In the United States, the principle for using health information is also patient consent, but exceptions are institutionally recognized for research purposes. With approval from an Institutional Review Board (IRB), even protected health information (PHI) with reidentification risk can be combined and analyzed directly within institutions by research institutions or corporations, provided privacy protections and internal controls are in place.

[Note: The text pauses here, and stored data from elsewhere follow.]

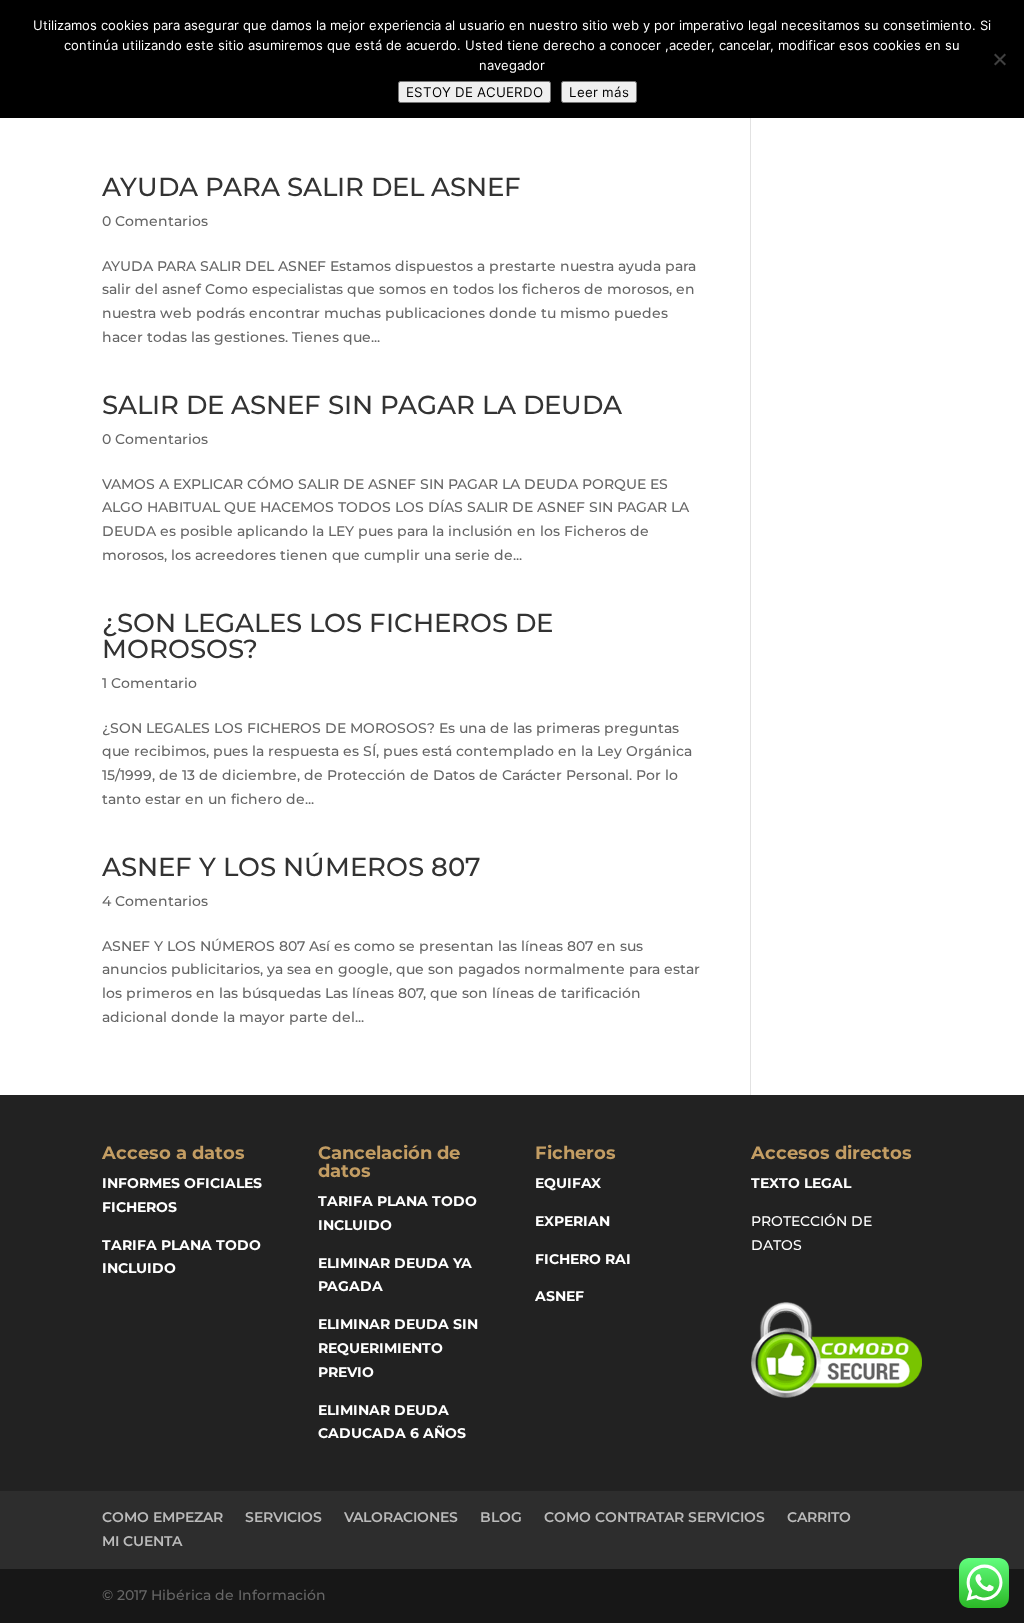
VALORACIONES (401, 1517)
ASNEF (559, 1296)
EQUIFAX (568, 1183)
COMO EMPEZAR (162, 1517)
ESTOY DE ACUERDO (474, 92)
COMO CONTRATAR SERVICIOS (654, 1517)
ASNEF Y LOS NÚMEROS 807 (291, 867)
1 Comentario (149, 683)
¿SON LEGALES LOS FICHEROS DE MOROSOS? (327, 636)
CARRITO (819, 1517)
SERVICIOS (283, 1517)
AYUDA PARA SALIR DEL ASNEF (311, 187)
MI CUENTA (142, 1541)
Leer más (599, 92)
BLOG (501, 1517)
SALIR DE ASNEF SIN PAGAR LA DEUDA (362, 405)
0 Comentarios (155, 221)
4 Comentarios (155, 901)
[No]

◇Will "building bio big data" catalyze change?

In this context, the industry also expresses disappointment with the government's ongoing National Integrated Bio Big Data Project (BIKO). There are limits to data collection alone, and a usable ecosystem must be built in parallel. Based on public consent, BIKO envisions the Ministry of Health and Welfare, the Ministry of Science and ICT, the Ministry of Trade, Industry and Energy, and the Korea Disease Control and Prevention Agency working together from 2024 to 2028 to build genomic and clinical data for 772,000 people.

Park Bong-hyeon, a senior researcher at the Korea Biotechnology Industry Organization's Bioeconomy Research Center, said, "Institutional flexibility premised on the continuous use of data is needed," and noted, "One solution could be to expand regulatory sandboxes so researchers can more freely combine and analyze data within Safe Zones."

Park added, "In addition, corporations can expand AI use beyond the candidate discovery stage into later stages only if guidelines for Good Machine Learning Practice (GMLP), which cover the development, validation, and operation of Machine Learning models used in AI drug development, and standards for data submission and evaluation are established together."

※ This article has been translated by AI. Share your feedback here.